Sintflut und Eiszeit

Umwälzungen, wie sie die Erde betrafen, sind also unter keinen Umständen und ausschließlich solche, die zu irgendeiner Zeit objektiv stattgefunden haben. Es bedarf immer eines erleuchteten Bewußtseins, um sich solcher Umwälzungen heute - in dieser unserer Gegenwart - bewußt zu werden. Damit will ich zum Ausdruck bringen, daß ein Bewußtwerden über Umwälzungen auf der Erde in gewissen Maße 'Umwälzungen' in unserem eigenen Bewußtsein voraussetzt oder mit sich bringt. Dabei gehe ich allerdings von der Annahme aus, daß es sich hier um mehr handelt als um ein bloßes Zur Kenntnis nehmen von Fakten, die uns von Medien oder Lehrbüchern übermittelt werden.

Es genügt nicht zu 'denken', daß vor ca. zweihundert Millionen Jahren durch irgendwelche Naturkatastrophen die Dinosaurier zum Verschwinden gebracht wurden. Oder daß durch irgendwelche Umwelteinflüsse sich in den letzten Millionen Jahren wiederholt Eiszeiten über die Erde ausgebreitet haben.

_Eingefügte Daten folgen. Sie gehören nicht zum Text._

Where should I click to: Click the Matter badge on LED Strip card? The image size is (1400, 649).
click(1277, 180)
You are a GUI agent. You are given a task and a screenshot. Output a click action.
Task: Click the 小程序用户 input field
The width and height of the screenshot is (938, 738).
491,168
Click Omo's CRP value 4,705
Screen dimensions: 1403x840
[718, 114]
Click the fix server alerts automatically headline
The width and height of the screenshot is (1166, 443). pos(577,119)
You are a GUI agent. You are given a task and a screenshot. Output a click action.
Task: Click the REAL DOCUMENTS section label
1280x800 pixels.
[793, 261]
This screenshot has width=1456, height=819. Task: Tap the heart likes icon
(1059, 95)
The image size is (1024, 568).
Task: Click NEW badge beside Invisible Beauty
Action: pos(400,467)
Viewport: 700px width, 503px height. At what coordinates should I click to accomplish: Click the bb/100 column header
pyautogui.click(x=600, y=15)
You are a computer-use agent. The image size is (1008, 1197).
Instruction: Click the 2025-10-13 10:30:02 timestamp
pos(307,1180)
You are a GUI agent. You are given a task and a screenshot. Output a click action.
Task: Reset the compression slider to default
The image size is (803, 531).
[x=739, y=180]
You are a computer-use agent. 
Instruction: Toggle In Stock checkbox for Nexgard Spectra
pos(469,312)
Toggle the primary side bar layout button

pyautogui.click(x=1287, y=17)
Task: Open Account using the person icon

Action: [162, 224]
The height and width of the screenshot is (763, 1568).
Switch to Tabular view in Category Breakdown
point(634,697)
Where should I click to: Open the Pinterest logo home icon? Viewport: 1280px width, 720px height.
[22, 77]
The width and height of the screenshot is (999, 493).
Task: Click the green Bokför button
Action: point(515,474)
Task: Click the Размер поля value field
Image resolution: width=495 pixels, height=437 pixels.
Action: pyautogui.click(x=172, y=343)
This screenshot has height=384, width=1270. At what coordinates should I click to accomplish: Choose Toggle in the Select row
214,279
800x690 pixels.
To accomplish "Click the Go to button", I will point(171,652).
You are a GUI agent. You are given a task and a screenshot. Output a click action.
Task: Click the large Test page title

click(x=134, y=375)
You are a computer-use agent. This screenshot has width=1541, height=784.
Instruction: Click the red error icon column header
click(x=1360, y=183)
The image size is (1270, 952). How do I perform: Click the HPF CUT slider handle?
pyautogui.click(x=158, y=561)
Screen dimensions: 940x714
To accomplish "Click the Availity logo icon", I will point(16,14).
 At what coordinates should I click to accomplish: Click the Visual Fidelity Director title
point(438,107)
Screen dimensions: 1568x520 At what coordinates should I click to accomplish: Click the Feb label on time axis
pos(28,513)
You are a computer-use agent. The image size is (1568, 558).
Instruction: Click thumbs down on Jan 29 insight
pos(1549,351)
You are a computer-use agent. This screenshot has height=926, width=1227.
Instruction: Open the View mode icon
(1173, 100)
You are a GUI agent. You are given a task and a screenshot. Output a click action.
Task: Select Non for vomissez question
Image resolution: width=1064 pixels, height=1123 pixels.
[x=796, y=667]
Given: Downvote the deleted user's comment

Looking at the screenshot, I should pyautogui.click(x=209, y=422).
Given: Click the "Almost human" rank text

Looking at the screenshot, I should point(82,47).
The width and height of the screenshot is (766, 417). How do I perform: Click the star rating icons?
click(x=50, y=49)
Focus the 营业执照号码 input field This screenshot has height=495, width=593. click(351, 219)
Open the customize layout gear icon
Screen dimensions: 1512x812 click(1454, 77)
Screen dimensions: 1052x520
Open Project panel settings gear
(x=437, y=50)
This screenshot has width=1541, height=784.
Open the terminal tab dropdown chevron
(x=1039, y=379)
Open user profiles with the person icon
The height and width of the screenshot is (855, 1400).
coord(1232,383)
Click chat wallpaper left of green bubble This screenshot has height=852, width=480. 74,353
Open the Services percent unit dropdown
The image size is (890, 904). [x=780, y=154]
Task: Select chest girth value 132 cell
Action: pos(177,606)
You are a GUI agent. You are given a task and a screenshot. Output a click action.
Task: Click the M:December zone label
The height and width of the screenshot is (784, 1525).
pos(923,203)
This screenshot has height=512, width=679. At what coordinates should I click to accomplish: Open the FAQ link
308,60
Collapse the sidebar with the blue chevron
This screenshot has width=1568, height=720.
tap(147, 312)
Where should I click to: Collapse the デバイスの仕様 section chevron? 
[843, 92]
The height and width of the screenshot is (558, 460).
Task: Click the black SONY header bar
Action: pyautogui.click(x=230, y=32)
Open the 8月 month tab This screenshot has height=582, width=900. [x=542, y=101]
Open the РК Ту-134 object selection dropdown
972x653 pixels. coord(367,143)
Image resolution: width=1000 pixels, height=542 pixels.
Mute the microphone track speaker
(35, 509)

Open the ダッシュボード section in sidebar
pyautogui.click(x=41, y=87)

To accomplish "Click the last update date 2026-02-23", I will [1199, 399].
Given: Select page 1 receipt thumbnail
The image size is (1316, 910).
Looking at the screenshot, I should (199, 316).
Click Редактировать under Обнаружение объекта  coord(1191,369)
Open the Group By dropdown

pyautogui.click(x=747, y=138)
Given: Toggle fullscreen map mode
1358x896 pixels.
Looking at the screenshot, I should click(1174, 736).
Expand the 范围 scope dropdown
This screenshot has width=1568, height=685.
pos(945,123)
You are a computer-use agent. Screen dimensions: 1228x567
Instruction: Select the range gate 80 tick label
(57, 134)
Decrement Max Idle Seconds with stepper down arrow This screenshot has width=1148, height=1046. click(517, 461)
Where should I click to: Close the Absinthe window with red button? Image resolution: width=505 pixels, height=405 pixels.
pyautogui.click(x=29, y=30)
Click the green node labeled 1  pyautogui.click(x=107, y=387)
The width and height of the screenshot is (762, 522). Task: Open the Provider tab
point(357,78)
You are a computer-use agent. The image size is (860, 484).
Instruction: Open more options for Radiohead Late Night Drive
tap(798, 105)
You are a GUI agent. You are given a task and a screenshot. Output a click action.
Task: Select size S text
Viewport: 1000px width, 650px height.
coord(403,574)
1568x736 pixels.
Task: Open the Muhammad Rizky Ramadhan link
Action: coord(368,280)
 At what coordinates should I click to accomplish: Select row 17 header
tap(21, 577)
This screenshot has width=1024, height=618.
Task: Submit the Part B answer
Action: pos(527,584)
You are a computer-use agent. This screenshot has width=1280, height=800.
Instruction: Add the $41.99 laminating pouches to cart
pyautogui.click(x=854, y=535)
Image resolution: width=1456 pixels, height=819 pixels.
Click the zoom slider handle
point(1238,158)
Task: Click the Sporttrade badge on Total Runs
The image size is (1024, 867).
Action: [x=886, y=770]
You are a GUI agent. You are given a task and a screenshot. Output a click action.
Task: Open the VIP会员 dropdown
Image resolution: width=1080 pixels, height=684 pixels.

Wenn wir dies auf eine solch naive Weise andenken, begeben wir uns der eigentlichen Tiefe, die ein solches Thema immer mit sich bringt und in uns zum Klingen bringen möchte. Es bedarf schon einer tiefergehenden Einsicht in Zusammenhänge, von Menschsein, Bewußtwerden und Weltanschauen, um sich solcher Dinge wie Naturkatastrophen, Umwälzungen von globalem Ausmaß geziemend nähern zu können. Schon das geschichtliche Faktum eines Vulkanausbruches - wie beispielsweise der bekannte Ausbruch des Vesuvs, der im ersten nachchristlichen Jahrhundert zum Untergang der Städte Herkulaneum und ... geführt hat, ist ein Ereignis von solch unglaublicher Tiefe, daß jedwede Geschichtsschreibung allenfalls mit der Dürftigkeit eines Polizeiberichtes verglichen werden kann.

Damit will ich gewiß keinen unserer berühmt gewordenen Geschichtsschreiber schelten, sondern nur eine Tatsache vor Augen führen, damit wir unserer Unzulänglichkeit im Denken oder Rekonstruieren geschichtlicher Ereignisse bewußt werden oder bewußt bleiben. Selbst wenn wir Augenzeugenberichte hätten, selbst wenn wir Kamerateams mit modernster Ausrüstung zu Augenzeugen rufen, es brächte uns doch nur ein Gekräusel an der Oberfläche eines tiefgreifenden Geschehens zur Kenntnis, das in seiner Bedeutung von einem Menschen einfach nicht begriffen werden kann.

Ich tue mich daher schwer, über Umwälzungen auf der Erde auch nur einigermaßen würdig zu sprechen, ohne daß mir die Sinne schwinden oder der Atem stockt. Denn ich möchte mich nicht der üblichen Denkweise befleißigen, die solche Ereignisse wie ein Kolportieren von Nachrichten, objektiv und inhuman, handhabt.

Ist es schon unmöglich, katastrophale Ereignisse im Leben auch nur eines Menschen dem Mitempfinden seiner Mitmenschen nahezubringen - und dies zumal dann, wenn diese nicht bereit sind, ihr Mitgefühl mitsprechen zu lassen - so ist es vollends unmöglich, ein größeres Geschehen wie das eines Krieges oder einer Naturkatastrophe in seinem ganzen vielschichtigen Ausmaß in einer würdevollen Weise zu beschreiben. (Hier möchte ich als Beispiel den Kosovo-Konflikt nennen, der nun gerade zwei Jahre hinter uns liegt und unauslöschliche Spuren im Bewußtsein unserer Zeitgenossen hinterlassen hat.)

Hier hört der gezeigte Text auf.